- [Document extract]:
----------

The 1927–28 season was Blackpool F.C.'s 27th season (24th consecutive) in the Football League. They competed in the 22-team Division Two, then the second tier of English football, finishing nineteenth.

Sydney Beaumont became the club's new manager prior to the start of the season, succeeding Major Frank Buckley.

Jimmy Hampson was the club's top scorer, with 31 goals, including four goals against Nottingham Forest at Bloomfield Road on 24 March 1928, Blackpool winning 5–3. He also scored two hat-tricks: one at Wolves on 26 November 1927, and one at home to Fulham on 5 May 1928, the final day of the season. Two other players also scored hat-tricks during the season: Tommy Browell, in a 6–2 victory over Bristol City at Bloomfield Road, and Bert Fishwick, in a 3–1 victory at home to Reading.

A milestone occurred on Christmas Eve, when Blackpool played their 1,000th Football League game, at Fulham.

----------

Pick up the account of Blackpool F.C.'s 1927–28 season after its final sentence and continue it.

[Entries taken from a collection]
----------

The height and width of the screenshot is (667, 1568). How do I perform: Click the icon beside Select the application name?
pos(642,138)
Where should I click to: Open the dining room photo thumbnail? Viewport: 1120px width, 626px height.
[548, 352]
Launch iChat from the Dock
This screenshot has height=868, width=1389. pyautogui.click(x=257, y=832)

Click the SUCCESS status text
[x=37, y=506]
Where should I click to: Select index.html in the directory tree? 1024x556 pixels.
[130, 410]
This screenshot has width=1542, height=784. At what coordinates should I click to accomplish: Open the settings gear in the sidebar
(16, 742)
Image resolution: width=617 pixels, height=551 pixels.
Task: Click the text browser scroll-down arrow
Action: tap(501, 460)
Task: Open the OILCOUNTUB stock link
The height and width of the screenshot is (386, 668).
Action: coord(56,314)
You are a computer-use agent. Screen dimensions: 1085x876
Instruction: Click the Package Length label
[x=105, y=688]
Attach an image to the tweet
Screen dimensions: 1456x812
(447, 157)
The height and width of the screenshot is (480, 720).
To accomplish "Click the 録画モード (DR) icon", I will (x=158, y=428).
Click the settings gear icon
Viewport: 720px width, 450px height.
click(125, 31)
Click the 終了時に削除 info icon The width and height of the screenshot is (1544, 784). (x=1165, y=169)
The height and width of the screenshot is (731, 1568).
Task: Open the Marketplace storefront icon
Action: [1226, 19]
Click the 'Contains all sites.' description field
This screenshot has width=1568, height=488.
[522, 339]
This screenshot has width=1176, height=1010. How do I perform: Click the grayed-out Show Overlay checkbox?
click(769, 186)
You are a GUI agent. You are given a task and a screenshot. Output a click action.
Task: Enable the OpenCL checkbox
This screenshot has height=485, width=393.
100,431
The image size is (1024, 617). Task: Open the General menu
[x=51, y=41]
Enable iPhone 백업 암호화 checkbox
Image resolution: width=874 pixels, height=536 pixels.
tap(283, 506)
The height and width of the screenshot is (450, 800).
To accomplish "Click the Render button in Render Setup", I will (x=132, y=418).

----------

- [The response]:
Season synopsis
It took until the seventh game (after a run of five consecutive defeats) for Blackpool to chalk up their first victory, a 6–2 scoreline at home to Bristol City. Tommy Browell scored a hat-trick, while Albert Watson, Sidney Tufnell and Horace Williams netted one each.

They were victorious in only three further games before Christmas, at which point they had accrued just thirteen points.

1928 saw a slight improvement, with eight victories, which kept them just clear of relegation.

Their FA Cup campaign started and ended at the Third Round stage with a 4–1 home defeat by Oldham Athletic.

Squad
Len Crompton
Percy Thorpe
Arthur Tilford
Albert Watson
George Ayres
Billy Benton
Jack Meredith
Tommy Browell
Billy Tremelling
Mark Crook
Percy Downes
Ted Malpas
Fred Mobbs
John Grimwood
William Cowan
Horace Williams
Syd Tuffnell
Jimmy Hampson
Laurie Barnett
Dick Neal
Reg Wright
William Grant
Syd Brookes
Bert Fishwick
Bobby Hughes
Johnny McIntyre
Arthur Purdy
Jack Oxberry
Stan Ramsay

Table

Transfers

In

Out

Notes

References

Blackpool F.C.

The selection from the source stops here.